Srinivasan, M & Zhang, S & Chahl, J & Barth, E & Venkatesh, Srimathi. (2000). How honeybees make grazing landings on flat surfaces. Biological cybernetics. 83. 171-83. 10.1007/s004220000162.
From the paper’s abstract:
“Freely flying bees were filmed as they landed on a flat, horizontal surface, to investigate the underlying visuomotor control strategies. The results reveal that 1) landing bees approach the surface at a relatively shallow descent angle; 2) they tend to hold the angular velocity of the image of the surface constant as they approach it; and 3) the instantaneous speed of descent is proportional to the instantaneous forward speed. These characteristics reflect a surprisingly simple and effective strategy for achieving a smooth landing, by which the forward and descent speeds are automatically reduced as the surface is approached and are both close to zero at touchdown. No explicit knowledge of flight speed or height above the ground is necessary.”

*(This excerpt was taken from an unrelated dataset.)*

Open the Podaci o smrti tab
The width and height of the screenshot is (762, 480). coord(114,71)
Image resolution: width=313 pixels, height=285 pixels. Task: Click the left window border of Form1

Stone, T., Webb, B., Adden, A., Weddig, N. B., Honkanen, A., Templin, R., Wcislo, W. T., Scimeca, L., Warrant, E., & Heinze, S. (2017). An Anatomically Constrained Model for Path Integration in the Bee Brain. Current Biology, 27(20), 3069–3085.e11. https://doi.org/10.1016/j.cub.2017.08.052.

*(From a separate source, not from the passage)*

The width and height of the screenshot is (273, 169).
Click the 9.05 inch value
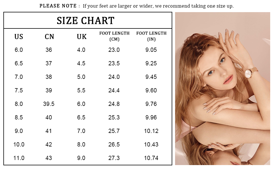tap(151, 50)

A Kalman filter is a sophisticated kind of linear filter used in missiles, drones, moon landers, self-landing rocket boosters, and Segway scooters. A non-linear approximation is called an Extended Kalman Filter. I learned about Kalman filters as an electrical engineering student in control theory class.





Regarding knowing the altitude in order to be able to estimate speed using optical flow
While absolute ground speed estimation is tricky because there-s an unknown wind speed component to it, it is easy to estimate speed variation, e.g. when the aircraft accelerates or decelerates, variance of speed over a short period (a few seconds) can be computed from IMU, sensed from airspeed sensor or other means e.g. inferred from propeller rpm, craft attitude and air density (temperature, pressure) measured during some initial calibration flights.

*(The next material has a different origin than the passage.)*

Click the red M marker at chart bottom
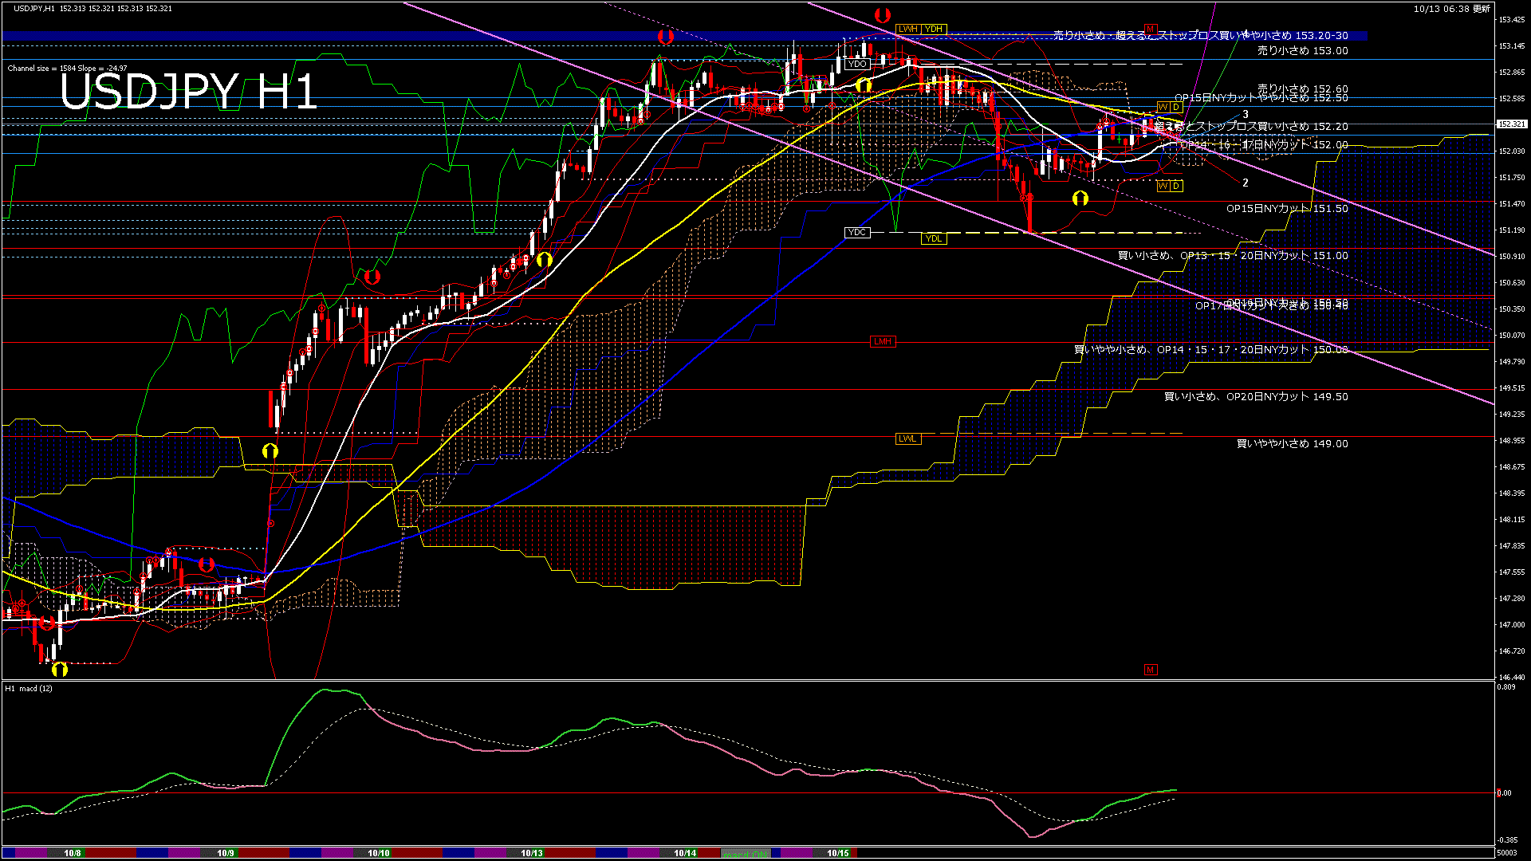Screen dimensions: 1531x861 (x=1150, y=670)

Then if the robot knows its speed increased with e.g, 2m/s between Ta and Tb it has (Va, Oa) and (Vb, Ob), where Oa, Ob is optical flow measured "magnitude" at points a and b, Va is unknown velocity at Ta and Vb = Va+2m/s. While the ratio Ob/Oa can also be measured, then Va can be inferred, simply because in horizontal flight optical flow measured vertically under the craft is proportional to ground speed.
All this assumes the craft also maintains fixed altitude or uses some means to measure variance in altitude between Ta and Tb (IMU, altimeter) and account for it too.
I recall that in sailing when one's own boat is in motion and another boat is seen as "staying" at the same horizon angle relative to your boat's moving direction, then you are on a collision course. Even when the other boat is stationary, this simple visual clue means your boat is for some reason spiraling towards it and will eventually collide. The exception is when both ships have straight parallel paths with exact same speed but that's quite improbable. I think this could be a simple landing strategy to use when the "insect" is able to visually track the desired landing spot - somehow keep the optical flow of the target at zero or close.